Exercise directions: Please restate every record below word for word.

(Data entries)
/---

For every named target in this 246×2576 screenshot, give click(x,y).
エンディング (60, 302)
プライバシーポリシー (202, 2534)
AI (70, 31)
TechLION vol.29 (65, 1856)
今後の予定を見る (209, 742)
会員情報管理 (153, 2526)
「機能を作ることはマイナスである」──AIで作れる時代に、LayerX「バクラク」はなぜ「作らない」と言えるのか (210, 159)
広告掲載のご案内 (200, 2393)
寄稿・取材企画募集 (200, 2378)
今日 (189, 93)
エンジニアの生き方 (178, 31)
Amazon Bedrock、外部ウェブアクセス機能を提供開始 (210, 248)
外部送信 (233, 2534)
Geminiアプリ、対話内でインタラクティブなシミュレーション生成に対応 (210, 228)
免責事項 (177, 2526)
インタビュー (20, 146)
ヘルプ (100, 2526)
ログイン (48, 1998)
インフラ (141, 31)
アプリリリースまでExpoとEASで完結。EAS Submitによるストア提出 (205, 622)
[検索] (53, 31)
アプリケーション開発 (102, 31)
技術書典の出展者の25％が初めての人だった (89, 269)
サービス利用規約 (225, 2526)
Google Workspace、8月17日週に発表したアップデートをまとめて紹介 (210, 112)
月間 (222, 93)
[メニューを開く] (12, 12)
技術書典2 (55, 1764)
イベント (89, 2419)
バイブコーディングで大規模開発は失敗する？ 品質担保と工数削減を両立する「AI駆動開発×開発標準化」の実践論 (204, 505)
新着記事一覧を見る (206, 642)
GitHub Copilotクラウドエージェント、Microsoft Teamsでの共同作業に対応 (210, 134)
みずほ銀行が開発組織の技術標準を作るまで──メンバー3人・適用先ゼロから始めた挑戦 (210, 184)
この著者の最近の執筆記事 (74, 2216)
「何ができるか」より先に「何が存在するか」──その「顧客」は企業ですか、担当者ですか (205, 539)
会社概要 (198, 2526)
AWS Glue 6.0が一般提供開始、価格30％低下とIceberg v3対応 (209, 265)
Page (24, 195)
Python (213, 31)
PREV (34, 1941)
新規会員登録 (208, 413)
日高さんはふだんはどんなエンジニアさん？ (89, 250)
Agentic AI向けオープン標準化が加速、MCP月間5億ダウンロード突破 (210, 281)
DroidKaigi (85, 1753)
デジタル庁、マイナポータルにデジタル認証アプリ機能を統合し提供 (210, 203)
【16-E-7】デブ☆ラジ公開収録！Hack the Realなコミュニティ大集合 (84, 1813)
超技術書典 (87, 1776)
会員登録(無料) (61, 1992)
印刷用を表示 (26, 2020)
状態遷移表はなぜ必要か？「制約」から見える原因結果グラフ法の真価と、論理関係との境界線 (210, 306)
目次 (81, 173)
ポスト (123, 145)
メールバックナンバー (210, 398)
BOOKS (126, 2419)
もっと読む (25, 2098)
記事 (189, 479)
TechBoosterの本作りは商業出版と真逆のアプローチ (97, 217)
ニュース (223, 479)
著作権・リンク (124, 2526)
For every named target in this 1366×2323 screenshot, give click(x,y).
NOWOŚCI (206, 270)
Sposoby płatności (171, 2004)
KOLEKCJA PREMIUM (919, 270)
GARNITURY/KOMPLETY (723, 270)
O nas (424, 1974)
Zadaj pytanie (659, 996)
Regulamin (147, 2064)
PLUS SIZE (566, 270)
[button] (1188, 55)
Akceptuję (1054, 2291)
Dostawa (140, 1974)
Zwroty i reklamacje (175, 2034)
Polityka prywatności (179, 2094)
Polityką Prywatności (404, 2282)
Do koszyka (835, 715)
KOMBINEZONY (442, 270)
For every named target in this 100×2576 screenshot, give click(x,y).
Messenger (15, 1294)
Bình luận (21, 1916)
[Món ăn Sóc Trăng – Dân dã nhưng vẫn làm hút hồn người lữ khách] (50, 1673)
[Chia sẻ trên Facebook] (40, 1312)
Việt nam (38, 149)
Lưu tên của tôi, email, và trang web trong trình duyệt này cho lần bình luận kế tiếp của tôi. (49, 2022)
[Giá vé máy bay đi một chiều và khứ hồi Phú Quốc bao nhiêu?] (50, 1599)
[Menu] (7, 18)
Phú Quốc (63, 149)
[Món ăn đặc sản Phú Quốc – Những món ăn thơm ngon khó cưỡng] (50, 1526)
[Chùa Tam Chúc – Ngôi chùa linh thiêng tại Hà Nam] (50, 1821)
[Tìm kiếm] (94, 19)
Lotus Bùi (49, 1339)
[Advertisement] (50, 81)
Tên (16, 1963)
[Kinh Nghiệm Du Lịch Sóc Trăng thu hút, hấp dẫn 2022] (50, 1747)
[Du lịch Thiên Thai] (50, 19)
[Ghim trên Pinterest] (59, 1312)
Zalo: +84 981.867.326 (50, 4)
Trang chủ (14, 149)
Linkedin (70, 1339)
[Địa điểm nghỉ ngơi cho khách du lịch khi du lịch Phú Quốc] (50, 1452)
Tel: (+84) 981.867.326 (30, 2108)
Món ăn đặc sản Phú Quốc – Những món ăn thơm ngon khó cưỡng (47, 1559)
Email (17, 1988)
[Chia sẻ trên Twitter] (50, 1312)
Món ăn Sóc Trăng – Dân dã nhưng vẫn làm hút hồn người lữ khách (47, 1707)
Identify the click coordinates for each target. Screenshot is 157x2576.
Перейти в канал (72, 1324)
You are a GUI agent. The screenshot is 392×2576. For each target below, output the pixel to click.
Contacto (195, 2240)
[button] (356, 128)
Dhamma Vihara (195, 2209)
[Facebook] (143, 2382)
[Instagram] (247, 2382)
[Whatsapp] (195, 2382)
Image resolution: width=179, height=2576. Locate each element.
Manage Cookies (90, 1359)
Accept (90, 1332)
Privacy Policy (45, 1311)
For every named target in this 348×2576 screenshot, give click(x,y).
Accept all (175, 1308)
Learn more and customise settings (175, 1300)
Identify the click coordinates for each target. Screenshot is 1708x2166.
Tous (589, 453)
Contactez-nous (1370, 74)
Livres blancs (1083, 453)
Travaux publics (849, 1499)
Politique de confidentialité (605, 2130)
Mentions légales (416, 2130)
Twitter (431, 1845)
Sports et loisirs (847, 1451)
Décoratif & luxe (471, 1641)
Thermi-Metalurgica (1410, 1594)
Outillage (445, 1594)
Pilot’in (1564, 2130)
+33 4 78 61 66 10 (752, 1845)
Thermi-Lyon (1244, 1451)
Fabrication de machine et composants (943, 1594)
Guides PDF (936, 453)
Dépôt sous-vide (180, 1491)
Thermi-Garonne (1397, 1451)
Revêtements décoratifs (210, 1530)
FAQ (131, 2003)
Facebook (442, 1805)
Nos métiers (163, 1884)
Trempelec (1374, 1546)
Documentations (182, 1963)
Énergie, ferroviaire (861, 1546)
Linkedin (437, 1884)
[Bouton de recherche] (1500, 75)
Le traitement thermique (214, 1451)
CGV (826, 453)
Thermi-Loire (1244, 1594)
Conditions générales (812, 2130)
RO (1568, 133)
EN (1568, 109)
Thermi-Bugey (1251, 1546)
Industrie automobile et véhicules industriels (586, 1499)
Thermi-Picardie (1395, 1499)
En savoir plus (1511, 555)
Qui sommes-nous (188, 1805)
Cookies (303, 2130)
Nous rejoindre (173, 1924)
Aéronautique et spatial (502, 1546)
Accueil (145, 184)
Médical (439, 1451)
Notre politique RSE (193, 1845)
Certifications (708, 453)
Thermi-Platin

\---

Reply:
For every named target in this 246×2576 screenshot, give click(x,y).
エンディング (60, 302)
プライバシーポリシー (202, 2534)
AI (70, 31)
TechLION vol.29 (65, 1856)
今後の予定を見る (209, 742)
会員情報管理 (153, 2526)
「機能を作ることはマイナスである」──AIで作れる時代に、LayerX「バクラク」はなぜ「作らない」と言えるのか (210, 159)
広告掲載のご案内 (200, 2393)
寄稿・取材企画募集 (200, 2378)
今日 (189, 93)
エンジニアの生き方 (178, 31)
Amazon Bedrock、外部ウェブアクセス機能を提供開始 (210, 248)
外部送信 (233, 2534)
Geminiアプリ、対話内でインタラクティブなシミュレーション生成に対応 (210, 228)
免責事項 (177, 2526)
インタビュー (20, 146)
ヘルプ (100, 2526)
ログイン (48, 1998)
インフラ (141, 31)
アプリリリースまでExpoとEASで完結。EAS Submitによるストア提出 (205, 622)
[検索] (53, 31)
アプリケーション開発 (102, 31)
技術書典の出展者の25％が初めての人だった (89, 269)
サービス利用規約 (225, 2526)
Google Workspace、8月17日週に発表したアップデートをまとめて紹介 (210, 112)
月間 (222, 93)
[メニューを開く] (12, 12)
技術書典2 (55, 1764)
イベント (89, 2419)
バイブコーディングで大規模開発は失敗する？ 品質担保と工数削減を両立する「AI駆動開発×開発標準化」の実践論 (204, 505)
新着記事一覧を見る (206, 642)
GitHub Copilotクラウドエージェント、Microsoft Teamsでの共同作業に対応 (210, 134)
みずほ銀行が開発組織の技術標準を作るまで──メンバー3人・適用先ゼロから始めた挑戦 (210, 184)
この著者の最近の執筆記事 (74, 2216)
「何ができるか」より先に「何が存在するか」──その「顧客」は企業ですか、担当者ですか (205, 539)
会社概要 (198, 2526)
AWS Glue 6.0が一般提供開始、価格30％低下とIceberg v3対応 (209, 265)
Page (24, 195)
Python (213, 31)
PREV (34, 1941)
新規会員登録 (208, 413)
日高さんはふだんはどんなエンジニアさん？ (89, 250)
Agentic AI向けオープン標準化が加速、MCP月間5億ダウンロード突破 (210, 281)
DroidKaigi (85, 1753)
デジタル庁、マイナポータルにデジタル認証アプリ機能を統合し提供 (210, 203)
【16-E-7】デブ☆ラジ公開収録！Hack the Realなコミュニティ大集合 (84, 1813)
超技術書典 (87, 1776)
会員登録(無料) (61, 1992)
印刷用を表示 (26, 2020)
状態遷移表はなぜ必要か？「制約」から見える原因結果グラフ法の真価と、論理関係との境界線 (210, 306)
目次 (81, 173)
ポスト (123, 145)
メールバックナンバー (210, 398)
BOOKS (126, 2419)
もっと読む (25, 2098)
記事 (189, 479)
TechBoosterの本作りは商業出版と真逆のアプローチ (97, 217)
ニュース (223, 479)
著作権・リンク (124, 2526)
For every named target in this 1366×2323 screenshot, give click(x,y).
NOWOŚCI (206, 270)
Sposoby płatności (171, 2004)
KOLEKCJA PREMIUM (919, 270)
GARNITURY/KOMPLETY (723, 270)
O nas (424, 1974)
Zadaj pytanie (659, 996)
Regulamin (147, 2064)
PLUS SIZE (566, 270)
[button] (1188, 55)
Akceptuję (1054, 2291)
Dostawa (140, 1974)
Zwroty i reklamacje (175, 2034)
Polityka prywatności (179, 2094)
Polityką Prywatności (404, 2282)
Do koszyka (835, 715)
KOMBINEZONY (442, 270)
For every named target in this 100×2576 screenshot, give click(x,y).
Messenger (15, 1294)
Bình luận (21, 1916)
[Món ăn Sóc Trăng – Dân dã nhưng vẫn làm hút hồn người lữ khách] (50, 1673)
[Chia sẻ trên Facebook] (40, 1312)
Việt nam (38, 149)
Lưu tên của tôi, email, và trang web trong trình duyệt này cho lần bình luận kế tiếp của tôi. (49, 2022)
[Giá vé máy bay đi một chiều và khứ hồi Phú Quốc bao nhiêu?] (50, 1599)
[Menu] (7, 18)
Phú Quốc (63, 149)
[Món ăn đặc sản Phú Quốc – Những món ăn thơm ngon khó cưỡng] (50, 1526)
[Chùa Tam Chúc – Ngôi chùa linh thiêng tại Hà Nam] (50, 1821)
[Tìm kiếm] (94, 19)
Lotus Bùi (49, 1339)
[Advertisement] (50, 81)
Tên (16, 1963)
[Kinh Nghiệm Du Lịch Sóc Trăng thu hút, hấp dẫn 2022] (50, 1747)
[Du lịch Thiên Thai] (50, 19)
[Ghim trên Pinterest] (59, 1312)
Zalo: +84 981.867.326 (50, 4)
Trang chủ (14, 149)
Linkedin (70, 1339)
[Địa điểm nghỉ ngơi cho khách du lịch khi du lịch Phú Quốc] (50, 1452)
Tel: (+84) 981.867.326 (30, 2108)
Món ăn đặc sản Phú Quốc – Những món ăn thơm ngon khó cưỡng (47, 1559)
Email (17, 1988)
[Chia sẻ trên Twitter] (50, 1312)
Món ăn Sóc Trăng – Dân dã nhưng vẫn làm hút hồn người lữ khách (47, 1707)
Identify the click coordinates for each target. Screenshot is 157x2576.
Перейти в канал (72, 1324)
You are a GUI agent. The screenshot is 392×2576. For each target below, output the pixel to click.
Contacto (195, 2240)
[button] (356, 128)
Dhamma Vihara (195, 2209)
[Facebook] (143, 2382)
[Instagram] (247, 2382)
[Whatsapp] (195, 2382)
Image resolution: width=179, height=2576. Locate each element.
Manage Cookies (90, 1359)
Accept (90, 1332)
Privacy Policy (45, 1311)
For every named target in this 348×2576 screenshot, give click(x,y).
Accept all (175, 1308)
Learn more and customise settings (175, 1300)
Identify the click coordinates for each target. Screenshot is 1708x2166.
Tous (589, 453)
Contactez-nous (1370, 74)
Livres blancs (1083, 453)
Travaux publics (849, 1499)
Politique de confidentialité (605, 2130)
Mentions légales (416, 2130)
Twitter (431, 1845)
Sports et loisirs (847, 1451)
Décoratif & luxe (471, 1641)
Thermi-Metalurgica (1410, 1594)
Outillage (445, 1594)
Pilot’in (1564, 2130)
+33 4 78 61 66 10 (752, 1845)
Thermi-Lyon (1244, 1451)
Fabrication de machine et composants (943, 1594)
Guides PDF (936, 453)
Dépôt sous-vide (180, 1491)
Thermi-Garonne (1397, 1451)
Revêtements décoratifs (210, 1530)
FAQ (131, 2003)
Facebook (442, 1805)
Nos métiers (163, 1884)
Trempelec (1374, 1546)
Documentations (182, 1963)
Énergie, ferroviaire (861, 1546)
Linkedin (437, 1884)
[Bouton de recherche] (1500, 75)
Le traitement thermique (214, 1451)
CGV (826, 453)
Thermi-Loire (1244, 1594)
Conditions générales (812, 2130)
RO (1568, 133)
EN (1568, 109)
Thermi-Bugey (1251, 1546)
Industrie automobile et véhicules industriels (586, 1499)
Thermi-Picardie (1395, 1499)
En savoir plus (1511, 555)
Qui sommes-nous (188, 1805)
Cookies (303, 2130)
Nous rejoindre (173, 1924)
Aéronautique et spatial (502, 1546)
Accueil (145, 184)
Médical (439, 1451)
Notre politique RSE (193, 1845)
Certifications (708, 453)
Thermi-Platin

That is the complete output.